The Road South

I’m a nice guy. You’d like me if we met. I’d strike you at first as being kind of shy; I have this way of holding my head as if I want to talk to you but I’m not sure that I can. But once you open me up with a couple of glasses of something strong and a well-chosen bag of snacks, I’ll go all night.

Oh, no – wait – not like that. I’m not the kind of man that can be bought so cheaply. We have to talk deep and long about life and love and commitment before I’ll let you go there. Unless, of course, you want to. I mean, I’m an open-minded guy at heart.

So, here’s the thing, we’re going on a road trip tomorrow. It’s all prepared. Got the shopping trolly all stacked up with whatever cans of food we had left from the raids we did on the neighbours. They didn’t mind so much. They’re all dead. And yes, of course, I’m sad about that on one level, but it was a while ago and we need that food.

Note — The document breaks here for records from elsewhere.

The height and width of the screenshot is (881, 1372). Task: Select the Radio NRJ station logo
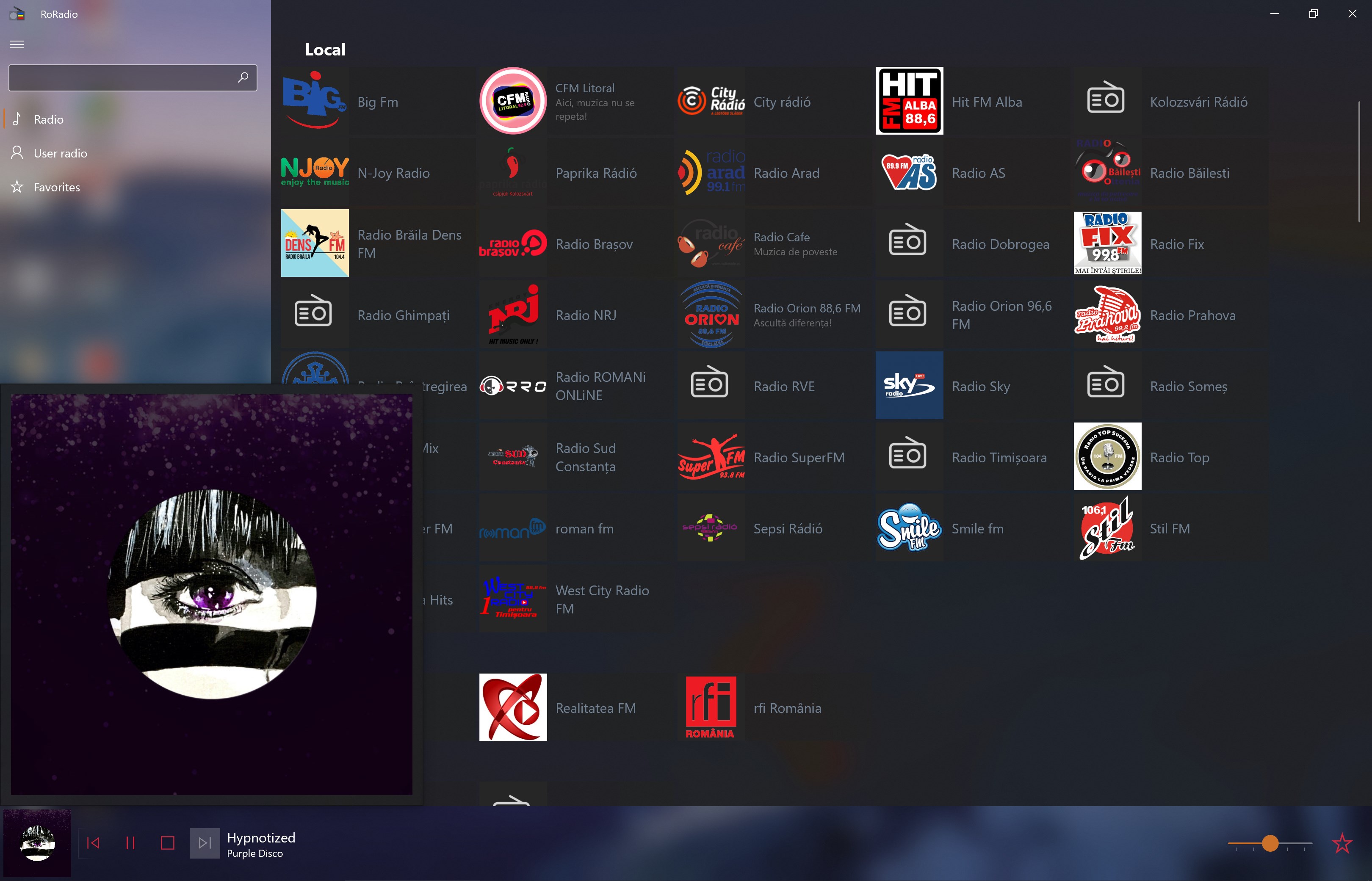click(x=513, y=314)
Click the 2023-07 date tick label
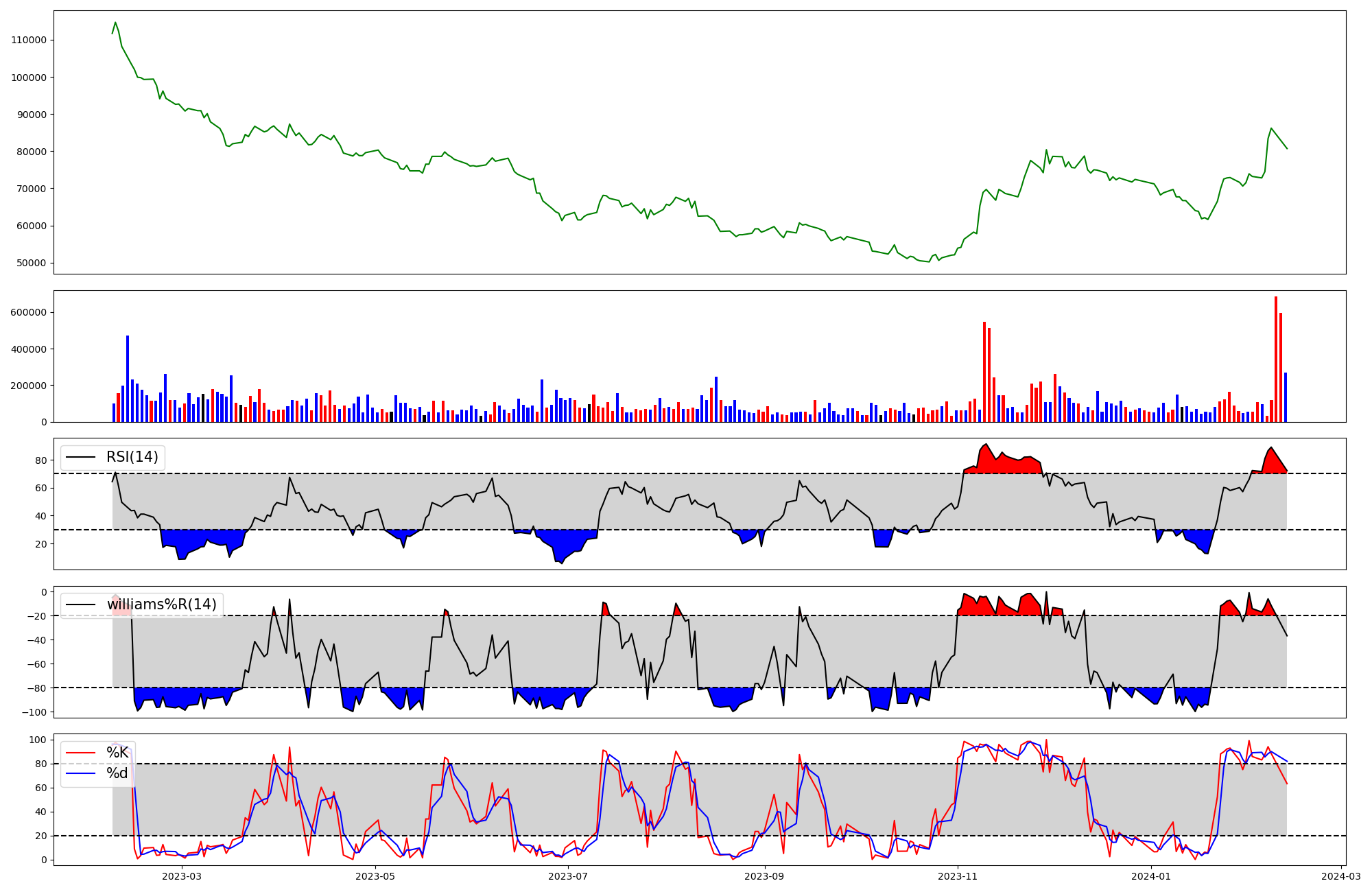The height and width of the screenshot is (892, 1372). (x=568, y=876)
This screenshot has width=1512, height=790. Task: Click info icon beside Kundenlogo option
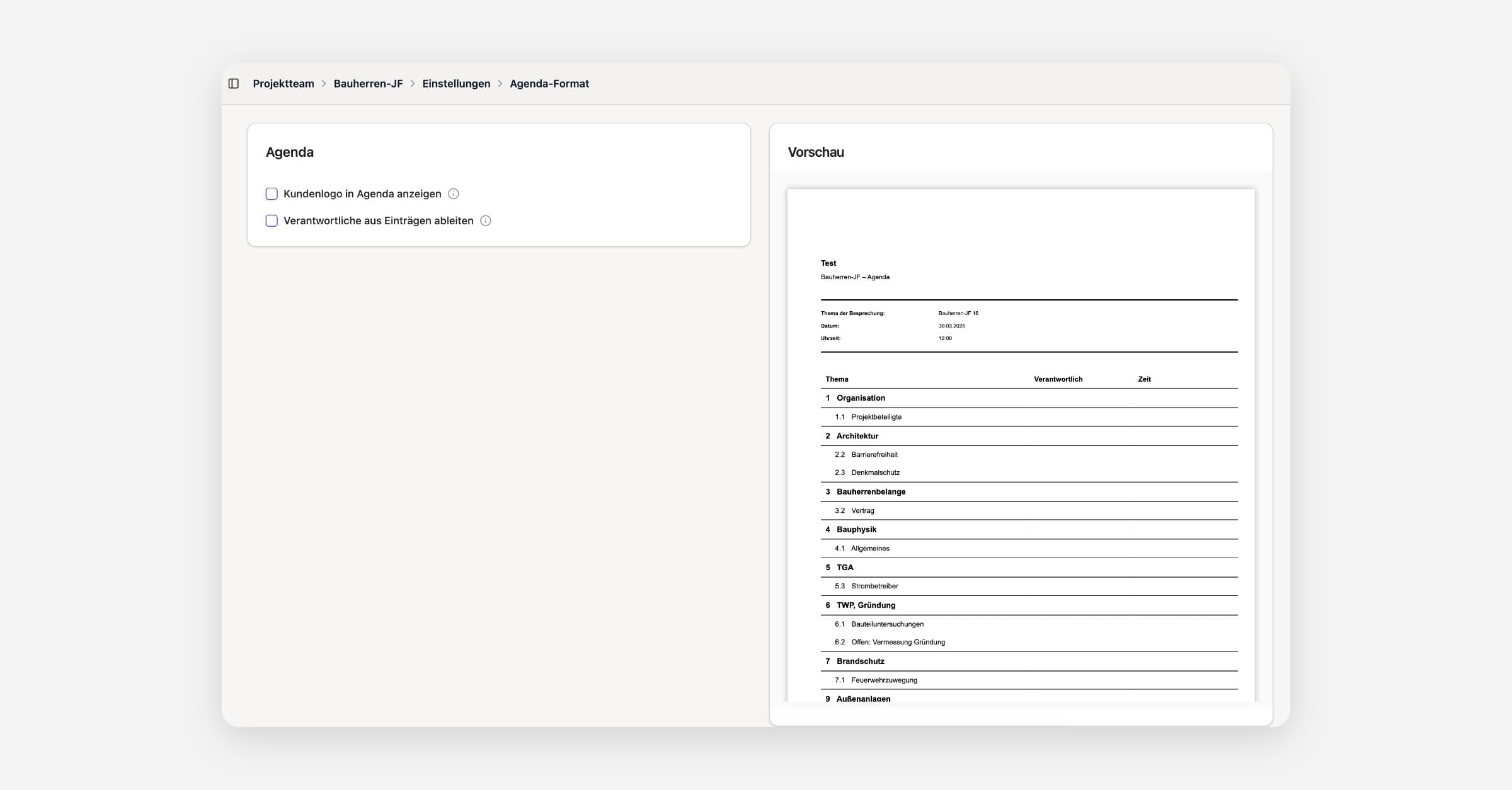453,194
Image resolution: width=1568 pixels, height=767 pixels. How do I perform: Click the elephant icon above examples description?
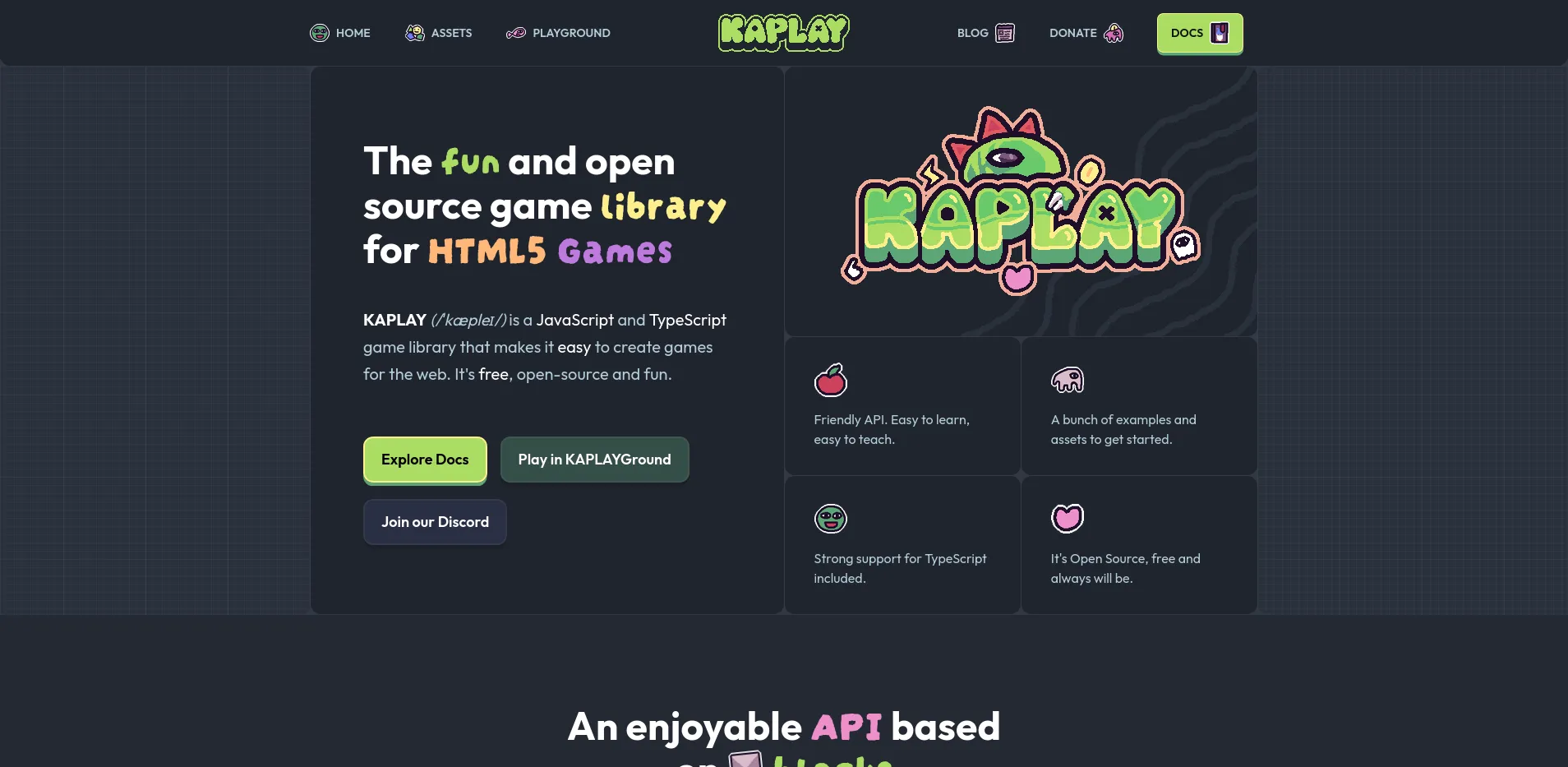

We watched a movie called The Road before it happened. Adapted from the book of the same name by Cormac McCarthy. That’s where we got the idea to go south. In the movie, they’re always heading south. They ‘won’t survive the cold’, if they don’t. And neither will we.

Who’d have thought that a movie like that would become our bible! We had no clue when we were sat working down a big bowl of popcorn that night, that the world as we knew it (thanks R.E.M.) would end the very next day. Thing is, though – when the bugs hit (at least that’s what we reckoned happened), we felt anything but fine. We were knocked out; absolutely zonked for a week. Graham Crackers were all we could manage to eat, and even then it was a struggle to get through the plastic. A week later and we tried a can of soup. Took us all day to get into it. Then we found out that the gas was off. Cold soup. Crackers. Thing is, though – it tasted wonderful.

We wondered why it was so quiet until we started to knock on doors. We had to do that because the internet was down. And the TV and the radio and the telephones. All of it – dead. And power was off too.

I was confused. We talked about it, but it was as if we were talking about the moon landings or life on Pluto. There was this kind of disconnect. Sleep. Wander around the house in a daze. So quiet outside. Why so quiet?

Eventually, I started to think. Then we went a knocking. The first call was Betty and Jo. They were lesbians, but we’d come to terms with that long ago. I mean, I know the Good Book says that they shouldn’t; but they did, and they weren’t struck down and so, well – we thought if God’s not going to do anything then neither are we.

They didn’t answer the door on the first knock. Or the fourth. So we used the key under the mat. Boy, you’ve never seen such a mess. The place was trashed. And the stink? Unbelievable. We found them in the bathroom. Both of them were naked and leant over, one at the bath and the other at the toilet. Don’t know why they bothered; there were pools of vomit on every surface.

Of course, they were dead. You would be too if your body was covered with so many sores. Some of them were straight through to the bone. Looked like some sort of acid attack but I don’t think so. Anyway, we didn’t look too close; we got out of there pronto.

Canada gets awful cold in the winter. Summer doesn’t last forever and what with all the power being off. There were generators. But even they didn’t work. The electricity hadn’t just gone off. It’d gone away. Like the tech just didn’t work. No, not the tech; the law. The law of whatever makes electricity and magnetism work was just turned off.

We didn’t know why until we saw the ships. Yeah, you know what kind of ships.

So it’s south for us. Night travel because of you-know-what. Packed up the trolley like I said. Sat him safely on top facing forward. And there’s the road, just like in the movie.

I tell you, if I didn’t have Teddy Booboo to talk to, then I swear I’d go stark, raving mad.